Like glass in a greenhouse, CO2, methane, nitrous oxide and other gases trap the sun’s heat, causing less warmth to return to space. As average temperatures rise – ever closer to the 1.5C mark which will be disastrous for many countries – the amount of weather at the ‘extremely hot’ end of the spectrum increases, making extreme heat events more frequent, longer, and more intense.
“I think we can very confidently say that every heatwave occurring today has been made more intense and more likely because of climate change,” said co-author Dr Friederike Otto, a senior lecturer in climate science at the UK’s Grantham Institute for Climate Change and the Environment.

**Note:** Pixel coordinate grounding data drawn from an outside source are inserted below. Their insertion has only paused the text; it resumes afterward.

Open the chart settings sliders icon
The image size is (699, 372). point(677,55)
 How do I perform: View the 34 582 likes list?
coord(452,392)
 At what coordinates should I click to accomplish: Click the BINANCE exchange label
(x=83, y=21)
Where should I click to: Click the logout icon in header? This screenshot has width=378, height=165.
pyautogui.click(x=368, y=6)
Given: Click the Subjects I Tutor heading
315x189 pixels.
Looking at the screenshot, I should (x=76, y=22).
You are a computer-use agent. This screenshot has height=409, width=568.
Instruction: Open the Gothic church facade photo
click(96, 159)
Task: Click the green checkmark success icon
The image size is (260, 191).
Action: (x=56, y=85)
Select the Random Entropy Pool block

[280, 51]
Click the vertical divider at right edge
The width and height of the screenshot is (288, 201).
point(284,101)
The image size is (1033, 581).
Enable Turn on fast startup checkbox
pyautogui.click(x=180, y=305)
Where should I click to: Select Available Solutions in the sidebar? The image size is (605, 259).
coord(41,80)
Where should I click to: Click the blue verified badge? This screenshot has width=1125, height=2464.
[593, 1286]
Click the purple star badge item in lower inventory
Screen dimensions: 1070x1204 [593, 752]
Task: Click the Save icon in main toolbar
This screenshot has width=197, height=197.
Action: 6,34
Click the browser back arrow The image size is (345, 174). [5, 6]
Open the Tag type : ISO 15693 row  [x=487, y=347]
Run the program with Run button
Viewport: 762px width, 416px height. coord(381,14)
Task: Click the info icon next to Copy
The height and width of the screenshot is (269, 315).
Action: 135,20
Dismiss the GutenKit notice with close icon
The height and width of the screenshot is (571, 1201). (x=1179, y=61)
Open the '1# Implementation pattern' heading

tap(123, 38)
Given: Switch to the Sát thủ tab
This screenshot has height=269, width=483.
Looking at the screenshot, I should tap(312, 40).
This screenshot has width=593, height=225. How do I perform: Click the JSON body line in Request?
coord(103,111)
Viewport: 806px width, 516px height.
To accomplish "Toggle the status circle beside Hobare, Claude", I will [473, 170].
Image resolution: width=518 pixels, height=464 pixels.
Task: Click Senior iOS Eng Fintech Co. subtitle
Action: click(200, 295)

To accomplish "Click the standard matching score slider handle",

In other words, we no longer need to wait for ‘attribution studies’ to prove that climate change is making heat events worse. A study by World Weather Attribution (WWA) found that the heatwave which destroyed a Canadian village last summer – after a record-breaking 49.6C was followed by wildfire – was made 150 times more likely by climate change. It would have been “virtually impossible” without it, the climatologists concluded.